Debbie DeWitt: Yeah. And actually, I will say a lot of benefits packages have been evolving as well, along with the communications. I know there are a lot of things, like, it used to just be, you know, health insurance, but now there’s access to online counseling, you’ve got weight loss programs, you’ve got, you know, smoking cessation programs. There’s a lot of…

Derek DeWitt: Volunteering opportunities or matching.

Debbie DeWitt: Yeah. Health and wellness is a big one, as well as DEI, but we’re not gonna get into that here.

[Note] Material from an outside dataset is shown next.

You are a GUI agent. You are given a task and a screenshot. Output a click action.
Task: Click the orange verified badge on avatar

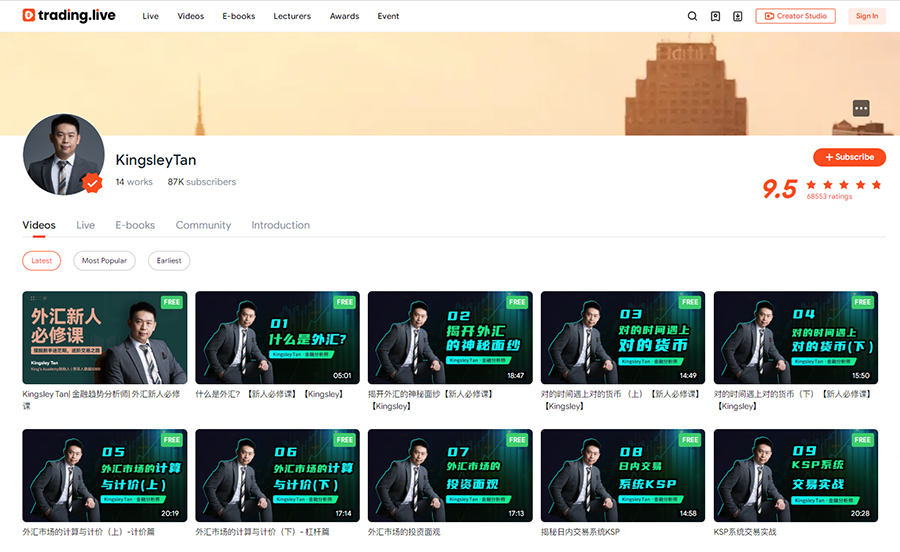pyautogui.click(x=92, y=183)
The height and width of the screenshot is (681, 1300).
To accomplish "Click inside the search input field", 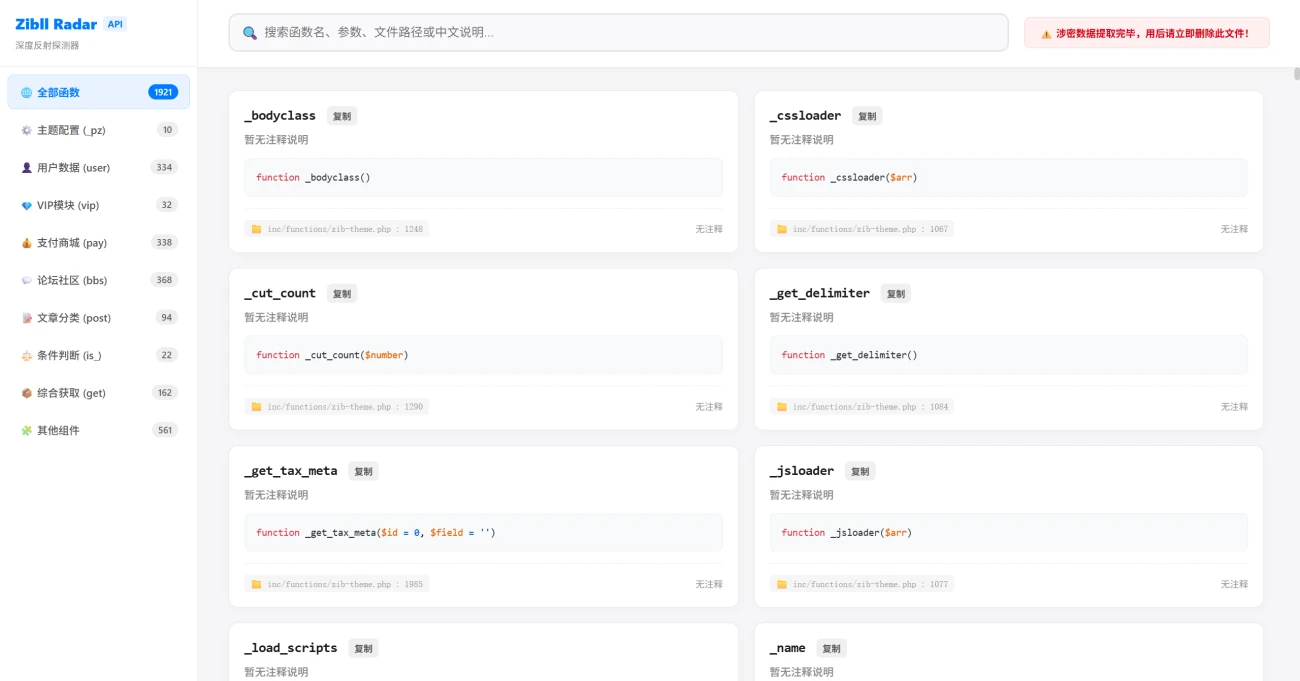I will (x=600, y=32).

Derek DeWitt: So, the next two are very tech-centric: introducing new digital channels (I’m curious to hear what, for example, that will be) and adapting the channel strategy for hybrid work and future work trends, sort of future-proofing your comms.

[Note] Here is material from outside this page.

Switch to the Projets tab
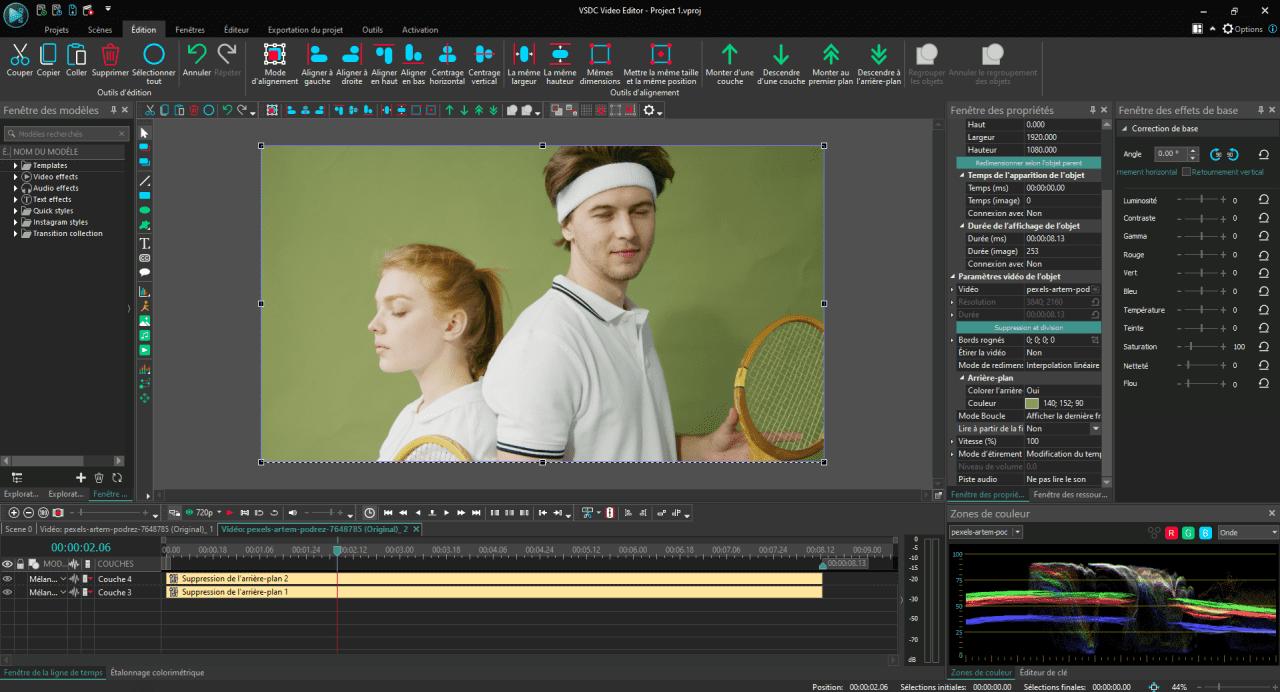This screenshot has width=1280, height=692. point(57,30)
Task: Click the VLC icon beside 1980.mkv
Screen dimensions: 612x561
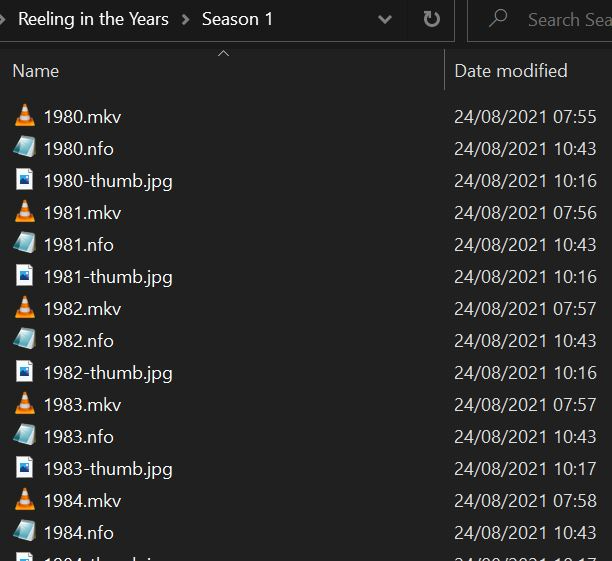Action: tap(25, 116)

Debbie DeWitt: Yeah. I mean, digital channels is what everyone’s using unless you’re printing stuff. So, I mean, that just means any communications that’s digital.

These two are definitely linked. A lot of the new digital channels are because of hybrid. So even though it’s been a couple of years, we’re still kind of figuring out the best ways to communicate and engage with people who aren’t in the building. Or some of them are in the building and others aren’t. You know, it could be those people could switch places throughout the week.

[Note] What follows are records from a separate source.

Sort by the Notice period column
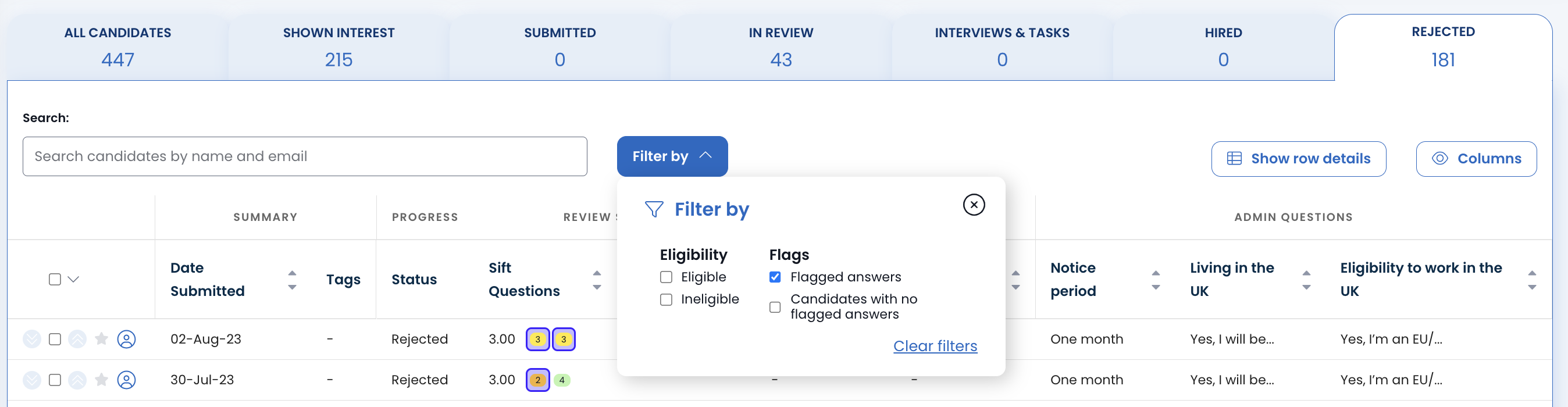Screen dimensions: 1568x407 pyautogui.click(x=1155, y=280)
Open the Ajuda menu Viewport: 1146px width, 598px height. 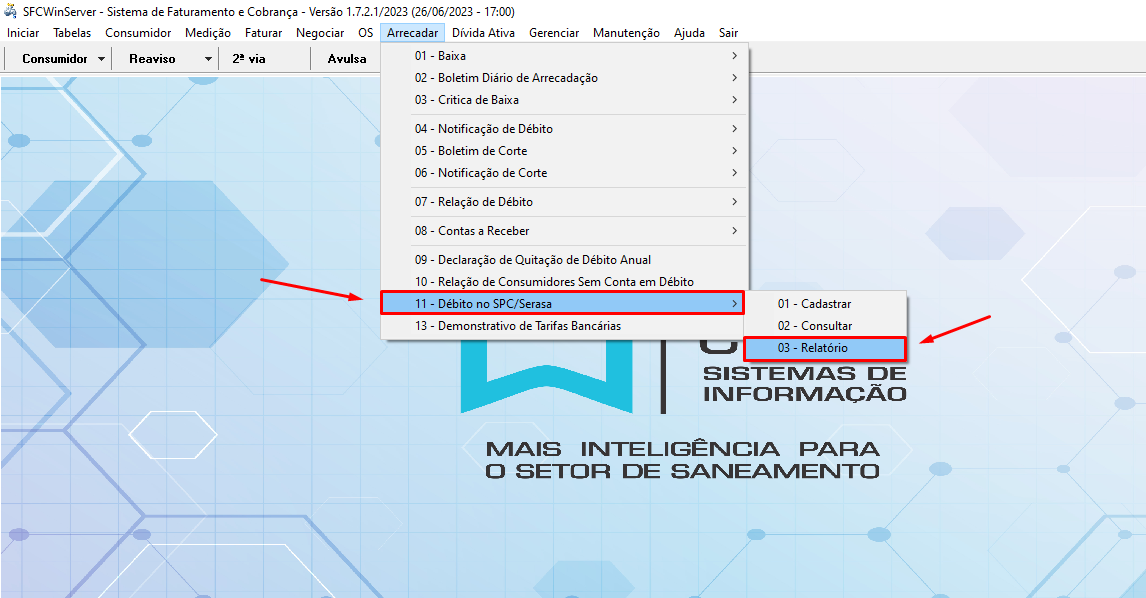click(689, 33)
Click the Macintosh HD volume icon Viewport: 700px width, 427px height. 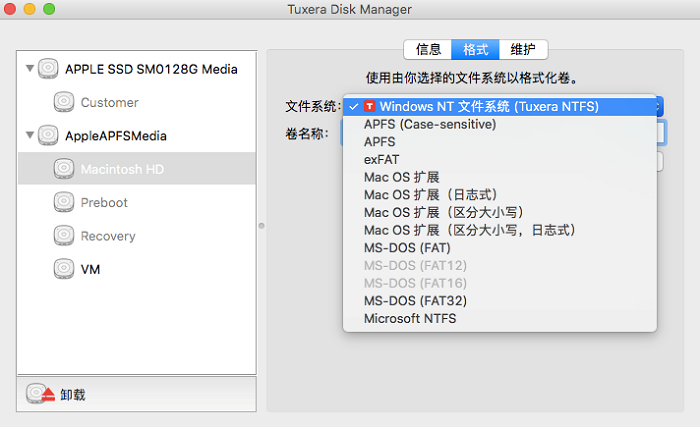pyautogui.click(x=64, y=169)
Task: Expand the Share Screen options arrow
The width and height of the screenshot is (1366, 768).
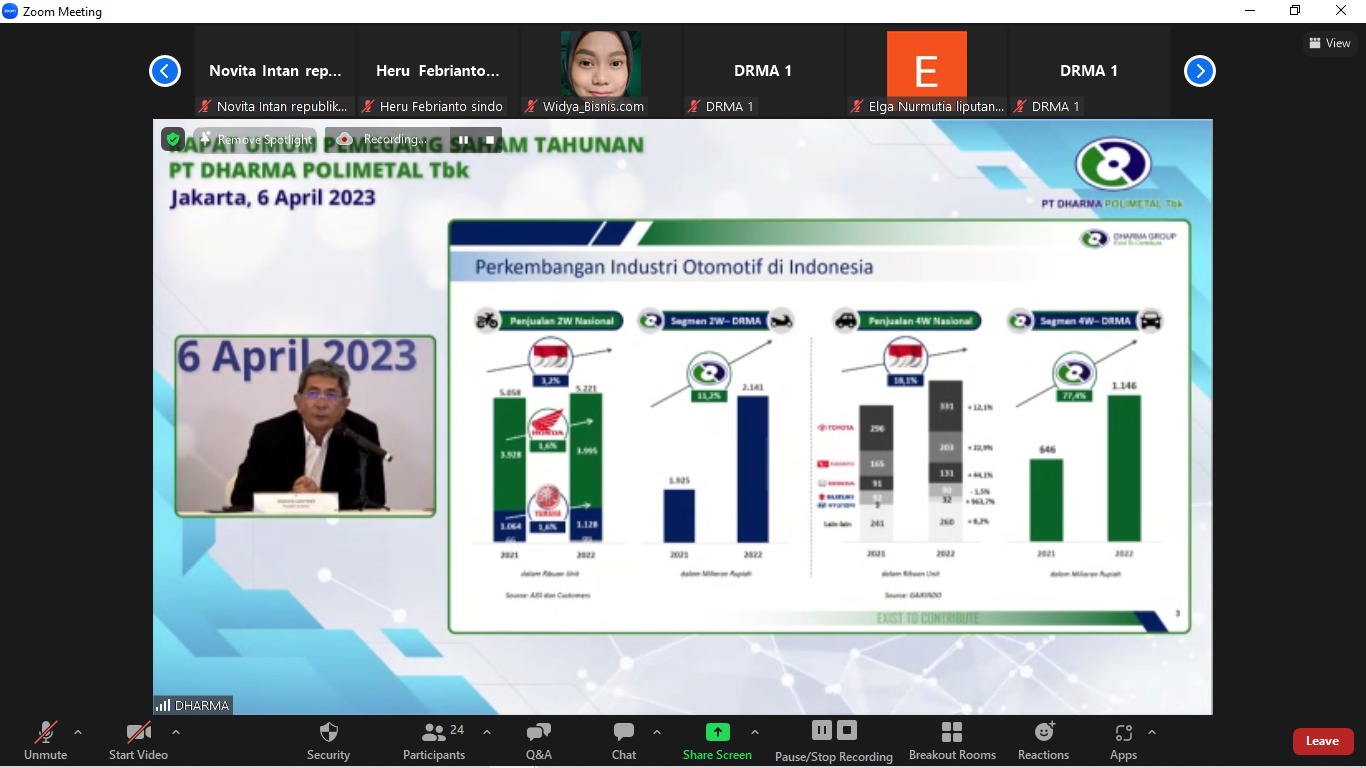Action: [x=755, y=732]
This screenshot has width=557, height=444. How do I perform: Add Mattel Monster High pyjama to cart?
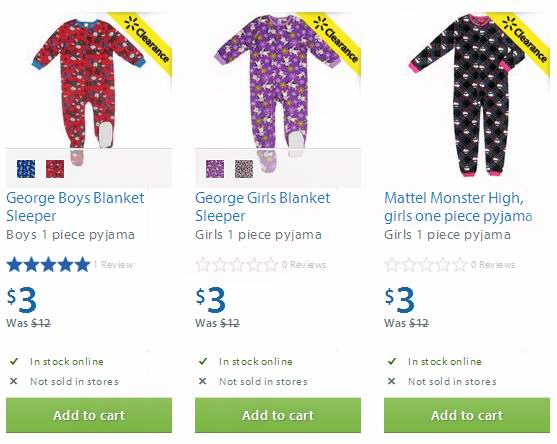click(x=467, y=415)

So, it’s interesting that they say hybrid and future work trends. I thought that was interesting, because it means they’re thinking hybrid may not be the last big evolution we’re gonna see in the next few years.

Derek DeWitt: Yeah. That’s for sure. So, maybe people are trying to actually get in front of the next big change before it happens so that they can, they’re already, sort of set up for it, instead of just reacting to varying degrees of success.

Debbie DeWitt: Yeah, absolutely.

Derek DeWitt: So, what do you think some of those future work trends coming down the road might be?

Debbie DeWitt: Well, we already talked about Gen Z’s gonna be taking over a lot more positions. You’ve got younger people moving into management positions over, as you know, time goes by. We’ve got more of a gig economy; people are doing side hustles, people might have three jobs. A lot more contractors versus employees.

Derek DeWitt: Or turning your hobby into an income or revenue stream.

Debbie DeWitt: Yeah, absolutely. Smart buildings, huge. We saw that at ISE.

Derek DeWitt: Yeah, yeah.

Debbie DeWitt: Smart buildings, environmental impacts, I think that’s huge. Sustainability in the workplace is a very big topic. So, all of that could affect work styles, work trends, policies, communications, who knows?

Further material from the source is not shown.